Obama’s hybrid plan foregoes hundreds of billions in administrative savings, because the multiplicity of insurers requires a corresponding army of administrators and billing clerks to negotiate between doctors, hospitals, pharmacies and insurance companies. Even the modified public option, which at this time may be sacrificed in the further interests of feckless bipartisanship, would quickly fail to control health care costs. It would not stimulate competition and cost containment as the Obama administration would have it and the Republicans fear, but most likely succumb to it. As the Physicians for a National Health Plan have explained: “Insurers compete by not paying for care. Competition in health insurance is a race to the bottom, not the top. A public plan that did no marketing would soon be saddled with the sickest patients, whose high costs would overwhelm any administrative efficiencies and drive premiums to uncompetitive levels. Similarly, eschewing private insurers’ schemes that shift costs to patients and other payers would be a crippling competitive disadvantage. To survive, a public plan would have to initiate private plans’ bad behaviors.” This is, of course, an application of the most basic case that socialists routinely make against the viability of co-ops within a capitalist context. Single payer, on the other hand, would have been integrated with Social Security allowing automatic enrollment and eliminating the cost of marketing, and automatic premium paying. It would save $400 billion on bureaucracy and the $10 billion in yearly profits now required by the health insurance sector. It would eliminate, in other words, the 30 cents of every healthcare dollar now diverted to CEO salaries, profits and paper work. These would be essential to covering the uninsured in a way that would not burden one section of the working class at the expense of another.
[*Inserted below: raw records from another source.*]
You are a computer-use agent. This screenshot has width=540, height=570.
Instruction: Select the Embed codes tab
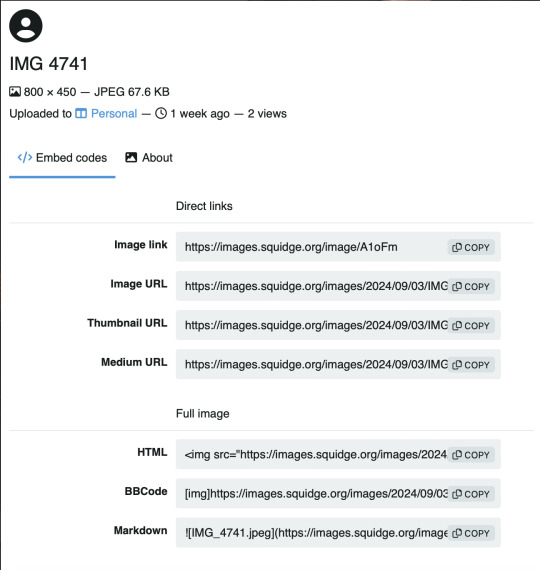62,158
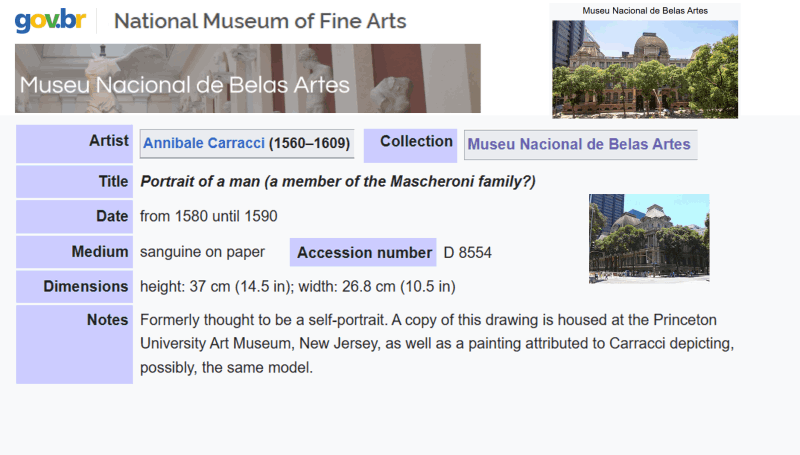Click the gov.br logo

(x=50, y=20)
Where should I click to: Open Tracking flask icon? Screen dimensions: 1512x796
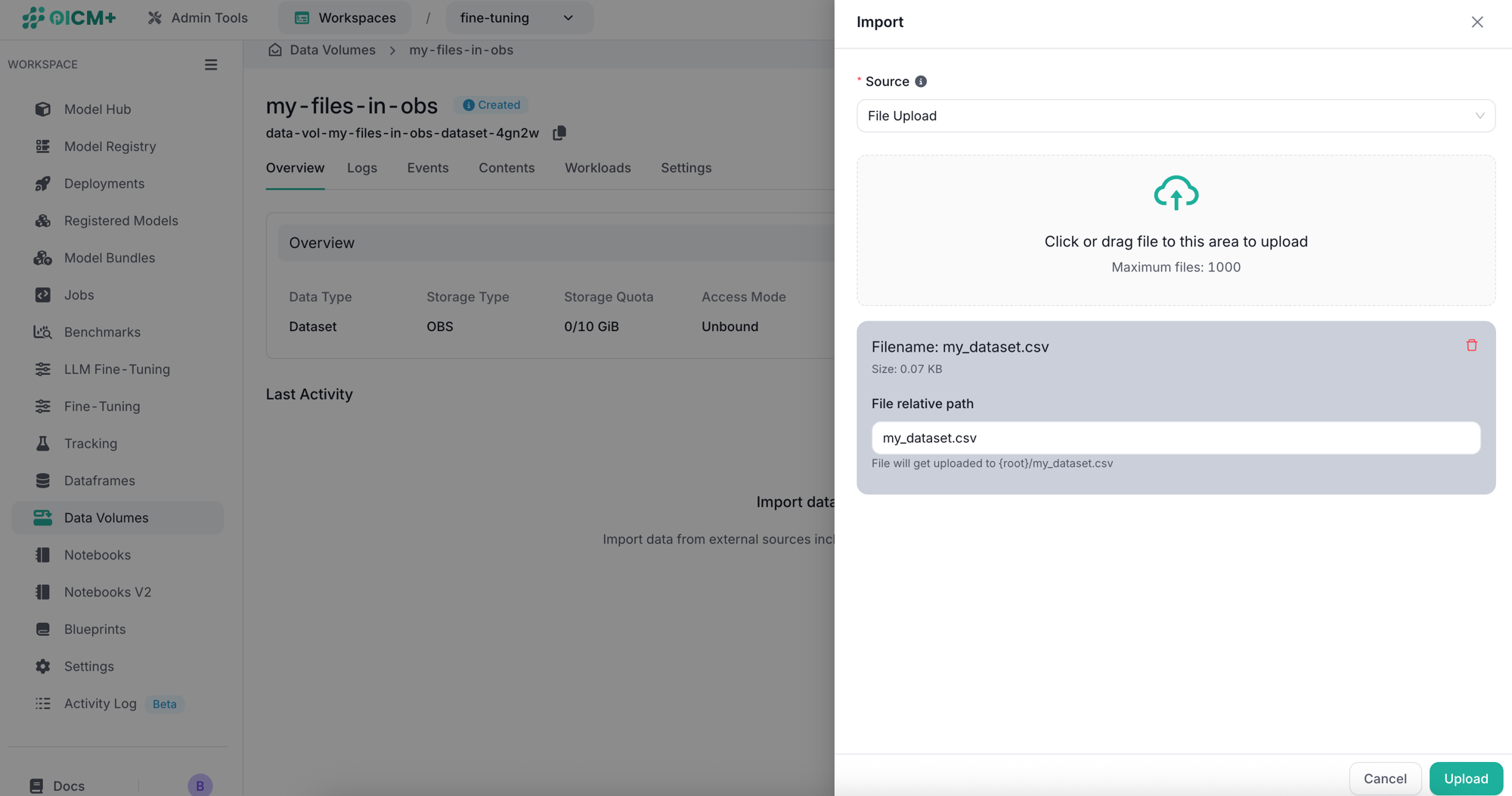click(x=43, y=444)
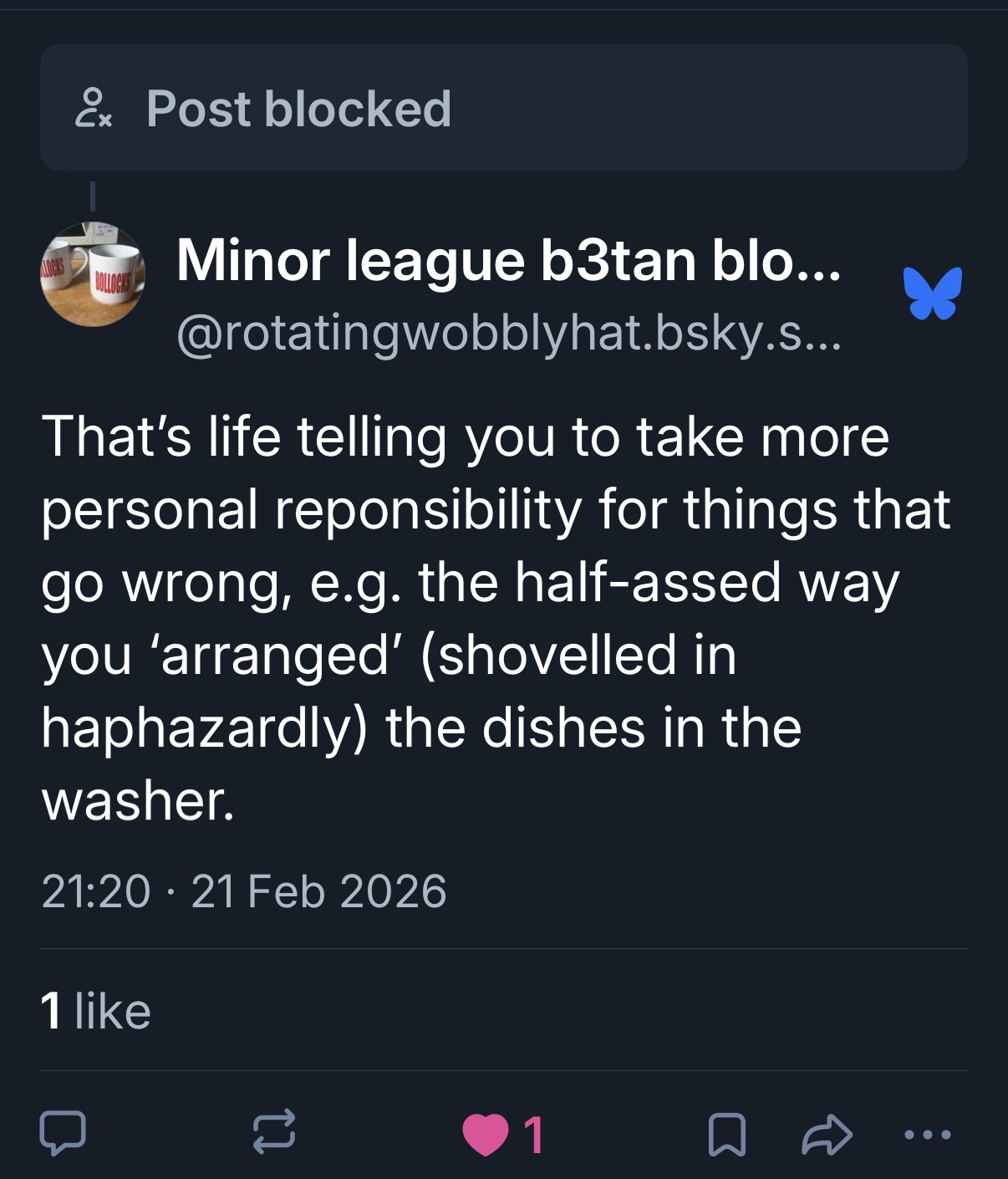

The American trade union movement, for its part, has acquiesced to this pale version of reform for risk of ruining Obama’s presidency by calling him out on this. They have, in effect, already lost the Employee Free Choice Act by the same tactic of self-intimidation. If enacted at all, it, like EFCA, will be done in diluted fashion, hardly suitable for advancing the cause of American workers. The Democrats, on the other hand, are so timid at being identified with their base, that they risk near lynch mob venom, rather than holding their townhall meetings in union halls or black churches, where such behavior would be overwhelmed from the floor. If the AFL-CIO shows some militancy in the end to preserve the public option as left-leaning Democratic representatives are now threatening to do, it will simply be too little, too late. Real health care reform that also provides true economic security for the American worker will again have to wait for another day.